You contend that in your case your retainer is merely an advance on future commission income. However, it is only in one particular circumstance that you may be required to repay some of your retainer, that being if you cease employment and your commission income generated has not been considered sufficient. In the normal course of events, you receive both your retainer and the full amount of any commission. That is, your employer does not deduct from the commission you are paid any retainer amounts you have previously received. Therefore, it is not considered that the retainer is an advance on your commission income.
It is acknowledged that your personal assistant will not be a relation or friend. However, this does not change the above principles. In your case, the expense of hiring a personal assistant merely lightens your work load and gives you more time to do your various duties as a real estate agent. The payments to a personal assistant are not a cost of performing the work but are a voluntary payment not directly incurred in the derivation of your income.

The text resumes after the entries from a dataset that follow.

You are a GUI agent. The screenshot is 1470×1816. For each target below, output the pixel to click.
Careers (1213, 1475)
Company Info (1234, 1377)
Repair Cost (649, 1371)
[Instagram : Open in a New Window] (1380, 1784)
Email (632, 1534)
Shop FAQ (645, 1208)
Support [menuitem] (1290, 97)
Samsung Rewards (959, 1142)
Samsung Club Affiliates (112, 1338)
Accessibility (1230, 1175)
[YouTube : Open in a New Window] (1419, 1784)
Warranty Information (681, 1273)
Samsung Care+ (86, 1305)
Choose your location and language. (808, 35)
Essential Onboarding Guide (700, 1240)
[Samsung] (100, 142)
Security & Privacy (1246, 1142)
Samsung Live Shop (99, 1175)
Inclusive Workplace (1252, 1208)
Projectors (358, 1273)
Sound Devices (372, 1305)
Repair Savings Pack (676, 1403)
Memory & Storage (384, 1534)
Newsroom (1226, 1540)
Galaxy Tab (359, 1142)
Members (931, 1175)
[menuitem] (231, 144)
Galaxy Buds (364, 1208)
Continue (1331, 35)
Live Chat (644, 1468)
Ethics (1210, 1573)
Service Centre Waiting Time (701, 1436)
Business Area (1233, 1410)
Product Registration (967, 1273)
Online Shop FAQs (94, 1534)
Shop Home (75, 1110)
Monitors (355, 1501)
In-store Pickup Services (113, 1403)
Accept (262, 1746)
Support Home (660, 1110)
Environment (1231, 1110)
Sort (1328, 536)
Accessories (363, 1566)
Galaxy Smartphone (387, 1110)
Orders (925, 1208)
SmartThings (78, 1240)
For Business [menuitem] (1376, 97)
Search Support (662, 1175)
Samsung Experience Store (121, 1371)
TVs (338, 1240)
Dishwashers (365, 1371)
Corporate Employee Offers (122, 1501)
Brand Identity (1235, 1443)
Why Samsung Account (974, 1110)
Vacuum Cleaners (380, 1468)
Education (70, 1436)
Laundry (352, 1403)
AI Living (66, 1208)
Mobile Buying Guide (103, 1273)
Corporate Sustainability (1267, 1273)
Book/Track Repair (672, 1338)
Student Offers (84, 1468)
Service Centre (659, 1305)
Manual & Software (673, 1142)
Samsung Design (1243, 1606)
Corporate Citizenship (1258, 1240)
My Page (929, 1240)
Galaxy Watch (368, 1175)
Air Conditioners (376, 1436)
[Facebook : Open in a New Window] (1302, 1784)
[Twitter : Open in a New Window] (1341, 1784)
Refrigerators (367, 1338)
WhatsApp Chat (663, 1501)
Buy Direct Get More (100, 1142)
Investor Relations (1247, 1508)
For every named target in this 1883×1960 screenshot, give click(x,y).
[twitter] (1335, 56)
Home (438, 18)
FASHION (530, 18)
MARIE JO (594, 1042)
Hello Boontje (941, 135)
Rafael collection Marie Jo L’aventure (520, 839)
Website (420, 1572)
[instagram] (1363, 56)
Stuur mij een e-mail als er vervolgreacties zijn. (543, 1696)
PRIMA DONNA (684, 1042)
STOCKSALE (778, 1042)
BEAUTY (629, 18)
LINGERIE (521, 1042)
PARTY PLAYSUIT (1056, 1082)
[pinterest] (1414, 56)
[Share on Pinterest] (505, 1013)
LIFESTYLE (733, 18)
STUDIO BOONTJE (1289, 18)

Based on the above cases and the guidelines set out in TR 98/6, you are not entitled to a deduction for expenses in relation to a personal assistant as you are not working on a commission only basis. As in Case M55, the payments for a personal assistant are not made in deriving your assessable income. Your need for assistance arises from your personal situation, albeit in connection with you having more time to carry out your duties. Therefore no deduction for a personal assistant is allowable under section 8-1 of the ITAA 1997.